GM: a vida depois da concordata
Por Alexsandro Rebello Bonatto | 03/06/2009 | AdmUm dia depois de entrar com pedido de concordata na Justiça americana, a montadora General Motors confirmou ontem que chegou a um acordo preliminar para vender a marca Hummer para a companhia chinesa Sichuan Tengzhong Heavy Industrial Machinery. Em uma entrevista ao jornal Wall Street Journal, o diretor da Hummer, Jim Taylor, afirmou que a companhia restringiu as negociações à empresa chinesa. Em comunicado, a Sichuan Tengzhong também confirmou as negociações.
Com o acordo, que está sujeito à revisão regulatória prevista para terminar no terceiro trimestre, a Tengzhong assumirá os compromissos da Hummer já firmados. Segundo Taylor, a empresa chinesa vai deixar a parte principal das operações da Hummer nos Estados Unidos, mas se comprometeu com investimentos significativos para financiar o futuro da marca e expandir sua presença internacional.
Taylor, executivo que teve papel importante no bem-sucedido esforço da GM para renovar a marca Cadillac no início da década, não quis revelar o valor da transação. Os termos financeiros ainda estão em discussão e não serão divulgados por enquanto, disse a GM. Mas bancos afirmaram que Hummer poderia precisar de pelo menos US$ 100 milhões em dinheiro para honrar compromissos. No total, acredita-se que o valor do acordo fique abaixo de US$ 500 milhões.
O Credit Suisse está prestando consultoria para a Sichuan Tengzhong, enquanto o Citigroup trabalha para a GM.
A Sichuan Tengzhong é uma empresa de engenharia privada que produz máquinas pesadas e tem presença nos segmentos de veículos de uso especial, equipamentos para construção de rodovias e pontes e equipamentos para a indústria de energia, mas não tem experiência em fabricação de automóveis. . Caso confirmada a operação - o que deve acontecer no terceiro trimestre -, seria a primeira vez que uma empresa chinesa adquire uma marca de automóveis americana.
A empresa chinesa planeja continuar desenvolvendo a carteira da Hummer com mais modelos eficientes no consumo de combustível e movidos a combustíveis alternativos, um movimento que pode tornar a marca mais relevante se os preços da gasolina continuarem subindo. Mas a Tengzhong deve também ampliar a fabricação de veículos do segmento de off-road, de acordo com o comunicado divulgado.
O acordo marca a primeira vez que um comprador chinês adquire uma marca americana em dificuldades por causa da crise. Fornecedores e montadoras chinesas têm tentado comprar ativos das montadoras americanas, incluindo os da Chrysler que também entrou em concordata, mas nenhum acordo havia sido concluído até o início da noite de ontem.
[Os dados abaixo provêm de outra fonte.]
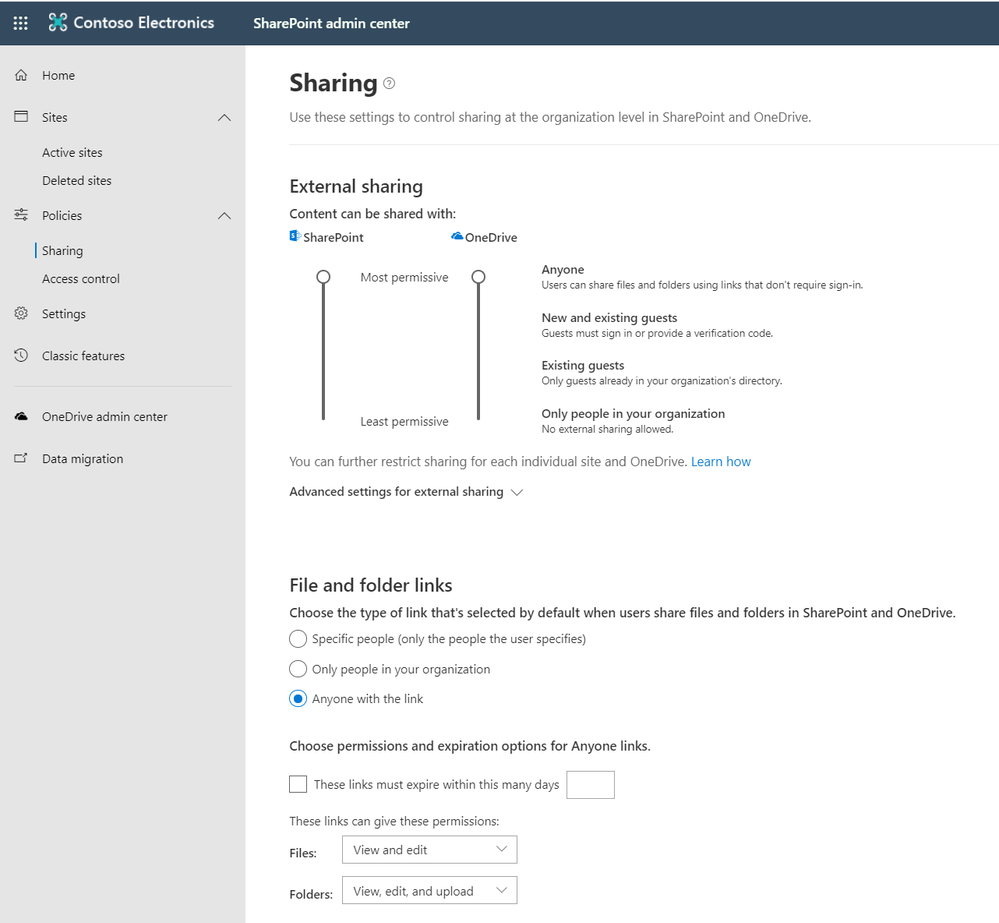This screenshot has height=923, width=999.
Task: Click the Home house icon in sidebar
Action: point(21,75)
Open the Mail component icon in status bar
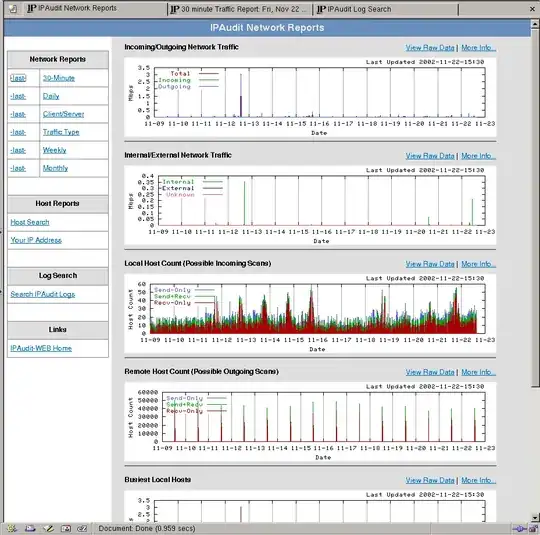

A General Motors disse anteriormente que o acordo permitirá salvar três mil postos de trabalho nos EUA e que o comprador, que se comprometeu a manter a base da Hummer no país, "financiará de forma agressiva futuros programas de produtos" da marca.
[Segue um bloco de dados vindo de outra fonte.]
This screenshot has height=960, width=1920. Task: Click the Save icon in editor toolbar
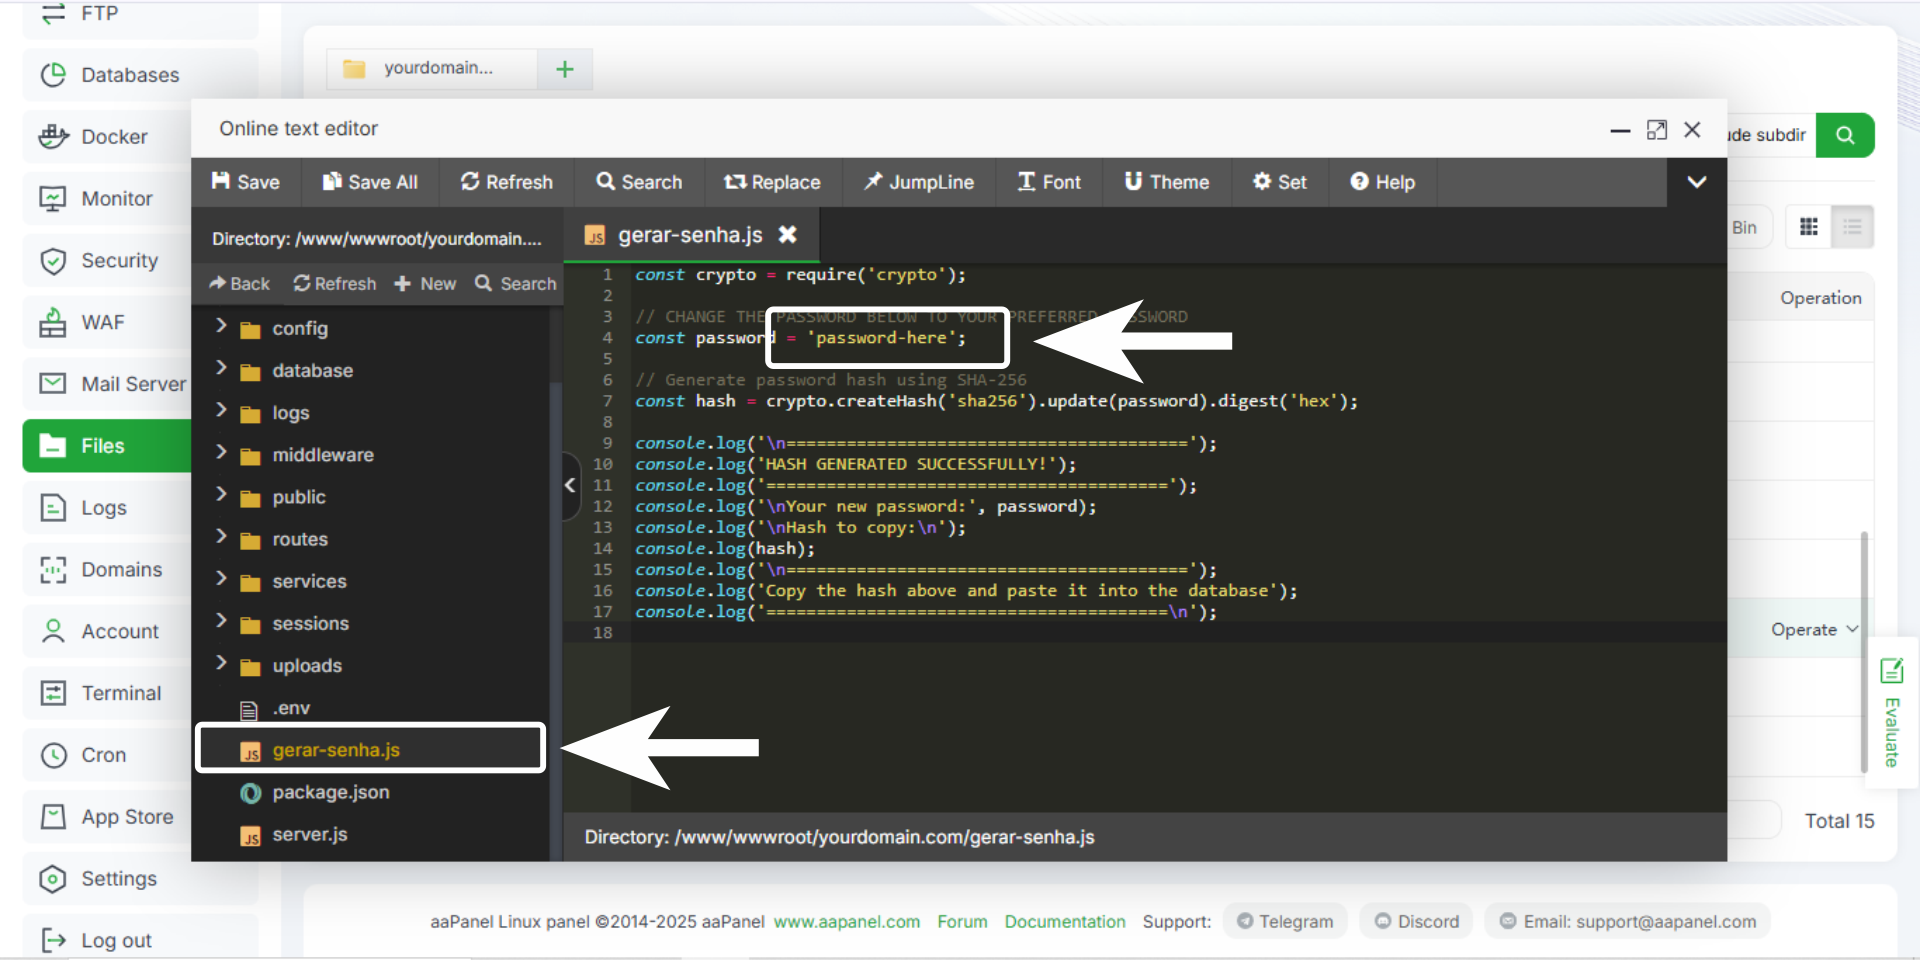[x=222, y=182]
Centenas de Hummers estão sendo usados pelas tropas americanas no Iraque, onde a maioria roda blindada. O jipe se transformou em sonho de consumo entre endinheirados no país do Oriente Médio. Mesmo assim, nos primeiros quatro meses deste ano, a marca Hummer vendeu só 4.019 veículos -queda de 67% sobre o mesmo período de 2008.
Além da Hummer, a GM deve se desfazer das marcas Saturn e Pontiac como parte do processo de concordata.
Mas, apesar da crise no mercado automobilístico norte-americano, as vendas de veículos nos EUA atingiram em maio o maior patamar do ano. A recuperação reflete a volta da confiança dos consumidores, a ainda frágil recuperação da economia e o aumento do crédito ao consumo.
Entra as três maiores montadoras nos EUA, GM e Chrysler estão em concordata. Para a Ford, segunda maior fabricante (posicionada entre as duas), a crise tem se revelado uma oportunidade para elevar sua fatia de mercado e vender mais. A Ford comunicou ontem que sua participação total no mercado norte-americano atingiu o maior nível em três anos, depois de as vendas totais terem aumentando 20% em maio na comparação com abril. A montadora anunciou que deve aumentar a produção de veículos nos EUA, enquanto GM e Chrysler tendem a reduzir, vender ou eliminar marcas.
No caso da Chrysler, as vendas caíram 47% em maio sobre o mesmo mês de 2008. Em relação à Ford, que detonou agressiva campanha para ganhar mercado, a queda foi de 24% sobre o ano anterior.
Já as japonesas Toyota e Honda tiveram quedas de 41% e 42%, respectivamente, sobre maio de 2008.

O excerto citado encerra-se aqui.